A group like that might, I wrote, have people saying:
- “I feel welcome when I go to concerts.”
- “There’s a feeling of excitement coming off the stage.”
- “I’m always surprised by what they do.”
- “The orchestra cares about things that I care about.”
- “I can’t wait to go again. I know that something fabulous will happen, even if I can’t say what.”
- “I can tell that there’s excitement here, even if I’m just walking past the concert hall.”
So how do we get people feeling these things, and saying them?
The welcome part should be easy.
- At one of the first Baltimore Symphony concerts this year, Marin Alsop (who of course is the music director) and the musicians went out into the hall at intermission, to talk to people in the audience.
- At the first concert of the Pacific Symphony’s season, the music director asked everyone who was there for the first time to raise their hands, then asked the frequent concertgoers to also raise their hands, and make friends with the newcomers.
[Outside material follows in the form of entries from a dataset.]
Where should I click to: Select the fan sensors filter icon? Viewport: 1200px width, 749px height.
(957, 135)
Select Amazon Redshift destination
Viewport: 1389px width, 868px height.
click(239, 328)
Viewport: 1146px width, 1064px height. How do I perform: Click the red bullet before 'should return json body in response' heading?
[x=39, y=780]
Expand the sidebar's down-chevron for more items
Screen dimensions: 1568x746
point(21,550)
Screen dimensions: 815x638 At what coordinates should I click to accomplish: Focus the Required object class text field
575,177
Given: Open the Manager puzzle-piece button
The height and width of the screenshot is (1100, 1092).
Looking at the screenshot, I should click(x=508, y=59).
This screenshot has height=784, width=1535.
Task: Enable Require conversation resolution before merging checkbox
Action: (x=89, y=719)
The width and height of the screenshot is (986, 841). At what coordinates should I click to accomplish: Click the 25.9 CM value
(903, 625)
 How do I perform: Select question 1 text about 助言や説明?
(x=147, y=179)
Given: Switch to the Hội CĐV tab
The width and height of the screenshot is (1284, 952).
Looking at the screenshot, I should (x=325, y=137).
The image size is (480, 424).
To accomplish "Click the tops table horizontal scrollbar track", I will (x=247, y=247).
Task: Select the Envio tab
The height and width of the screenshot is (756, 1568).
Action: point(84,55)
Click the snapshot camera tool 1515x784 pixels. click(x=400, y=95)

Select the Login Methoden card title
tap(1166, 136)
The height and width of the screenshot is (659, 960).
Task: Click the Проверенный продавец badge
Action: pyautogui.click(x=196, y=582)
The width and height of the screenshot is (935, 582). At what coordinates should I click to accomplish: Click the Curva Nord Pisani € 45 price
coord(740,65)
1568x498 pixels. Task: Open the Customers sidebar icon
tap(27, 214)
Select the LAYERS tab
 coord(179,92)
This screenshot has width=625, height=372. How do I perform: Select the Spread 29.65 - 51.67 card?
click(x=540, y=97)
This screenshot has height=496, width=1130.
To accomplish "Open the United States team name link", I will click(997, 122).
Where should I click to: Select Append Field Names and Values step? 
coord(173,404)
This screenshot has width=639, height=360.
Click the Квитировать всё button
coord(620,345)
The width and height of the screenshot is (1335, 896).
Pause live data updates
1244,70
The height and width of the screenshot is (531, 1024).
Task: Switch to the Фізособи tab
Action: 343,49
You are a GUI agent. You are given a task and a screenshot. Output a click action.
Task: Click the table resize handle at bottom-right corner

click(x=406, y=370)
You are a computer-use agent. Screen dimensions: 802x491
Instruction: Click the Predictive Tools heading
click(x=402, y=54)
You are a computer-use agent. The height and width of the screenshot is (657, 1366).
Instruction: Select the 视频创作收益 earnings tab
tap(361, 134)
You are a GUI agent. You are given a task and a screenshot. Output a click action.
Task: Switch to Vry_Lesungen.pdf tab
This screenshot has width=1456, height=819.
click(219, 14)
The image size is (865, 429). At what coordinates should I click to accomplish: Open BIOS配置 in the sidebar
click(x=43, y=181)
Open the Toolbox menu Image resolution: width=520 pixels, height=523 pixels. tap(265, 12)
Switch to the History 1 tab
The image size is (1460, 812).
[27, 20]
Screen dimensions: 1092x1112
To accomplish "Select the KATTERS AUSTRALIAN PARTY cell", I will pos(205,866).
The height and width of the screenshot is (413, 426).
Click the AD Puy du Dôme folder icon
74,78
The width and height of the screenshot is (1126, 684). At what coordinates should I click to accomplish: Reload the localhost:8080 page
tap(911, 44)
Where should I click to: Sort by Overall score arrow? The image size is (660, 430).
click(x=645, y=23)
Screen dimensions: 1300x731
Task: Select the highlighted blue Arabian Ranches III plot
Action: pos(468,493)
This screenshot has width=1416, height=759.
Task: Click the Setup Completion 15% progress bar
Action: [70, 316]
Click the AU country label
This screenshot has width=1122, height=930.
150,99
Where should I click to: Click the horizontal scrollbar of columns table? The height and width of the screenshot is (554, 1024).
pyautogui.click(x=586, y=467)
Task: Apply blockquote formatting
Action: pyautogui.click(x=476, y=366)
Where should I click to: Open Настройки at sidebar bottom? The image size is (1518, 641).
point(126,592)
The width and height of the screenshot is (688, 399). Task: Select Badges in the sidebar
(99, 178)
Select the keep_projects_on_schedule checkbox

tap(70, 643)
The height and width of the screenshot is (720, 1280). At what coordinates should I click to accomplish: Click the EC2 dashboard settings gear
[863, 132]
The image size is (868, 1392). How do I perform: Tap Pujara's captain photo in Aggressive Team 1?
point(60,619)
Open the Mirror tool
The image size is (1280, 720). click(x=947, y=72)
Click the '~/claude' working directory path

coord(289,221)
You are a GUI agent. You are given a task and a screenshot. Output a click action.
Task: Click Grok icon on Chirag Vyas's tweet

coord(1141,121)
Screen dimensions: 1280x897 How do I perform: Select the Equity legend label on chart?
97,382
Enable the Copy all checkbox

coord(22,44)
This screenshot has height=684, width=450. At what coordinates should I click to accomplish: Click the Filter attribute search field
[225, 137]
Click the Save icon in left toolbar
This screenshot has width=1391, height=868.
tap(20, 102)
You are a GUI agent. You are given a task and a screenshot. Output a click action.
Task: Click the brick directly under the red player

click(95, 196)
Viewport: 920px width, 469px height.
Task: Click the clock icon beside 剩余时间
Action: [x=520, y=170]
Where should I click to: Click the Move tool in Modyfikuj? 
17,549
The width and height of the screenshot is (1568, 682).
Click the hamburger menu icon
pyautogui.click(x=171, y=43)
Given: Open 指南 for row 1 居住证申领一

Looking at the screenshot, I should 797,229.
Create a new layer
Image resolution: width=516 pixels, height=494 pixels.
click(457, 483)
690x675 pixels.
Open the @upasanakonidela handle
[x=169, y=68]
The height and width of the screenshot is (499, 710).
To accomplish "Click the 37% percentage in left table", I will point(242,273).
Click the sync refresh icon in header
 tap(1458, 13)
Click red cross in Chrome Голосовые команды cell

- And Stephen Osmond, at the Jackson Symphony’s first concert this year (which I was at), spoke from the stage before conducting. He asked both subscribers and newcomers to raise their hands, and then, talking to the subscribers, and indicating the newcomers, “These people are your new best friends.”
- At Michael Christie’s first concert as music director of the Phoenix Symphony, he and the musicians stood outside the hall to welcome people coming in to hear them.
- During Delta David Gier’s first season as music director of the South Dakota Symphony, he programed a lot of new music, and made himself available in the lobby of the hall after concerts, to talk to people about what the orchestra had played.
I’m sure that many, many more orchestras — and other performing institutions — have done something similar. Years ago (this memory just welled up) I saw La Bohème at the Annapolis Opera. During the crowd scene in the second act, the Annapolis High School band came on stage — with banners saying they were the Annapolis High School Band..That was adorable, and didn’t detract from the opera at all. The audience loved it.
Are these things hokey? Well, maybe not as hokey as Liszt touring Britain with a man who sang funny popular ballads, to make his concerts friendlier, and of course more lucrative (an example I bring up to show that doing things to please the audience isn’t something only people living now would stoop to).
(And then there’s E. M Forster’s adorable account of Lucia di Lammermoor, as performed around 1900 in a small Italian town. which you’ll find in his first novel, Where Angels Fear To Tread: “Families greeted each other across the auditorium. People in the pit hailed their brothers and sons in the chorus, and told them how well they were singing. When Lucia appeared by the fountain there was loud applause, and cries of ‘Welcome to Monteriano!'”)
Though probably the Cleveland Orchestra wouldn’t want to do the things I’ve listed. But in Jackson, the people in the hall clearly loved to be welcomed. Which I’ve been told was also true in Baltimore and Costa Mesa, where the Pacific Symphony plays.
Every classical music group can find its own way to welcome people. Though maybe, too, you don’t want to do the same thing at every concert. One big challenge, in fact, is to thread the welcome through an entire season, so it doesn’t grow stale, but instead (pick your metaphor) it takes root, or grows wings and flies.
(Another extension of this — one any major classical institution already does, or soon will, because it’s the coming thing — is CRM, Customer Relations Management, a fancy term for staying in touch with your customers. Or, in classical music’s case, with the members of your audience. Thanking them, keeping them informed, telling them things that interest them, offering them things they’ll like, asking what they think, listening to them. The benefits are obvious, not just commercially, but from a purely human point of view. Shouldn’t you want to get to know the people in your audience? They’re your biggest fans!)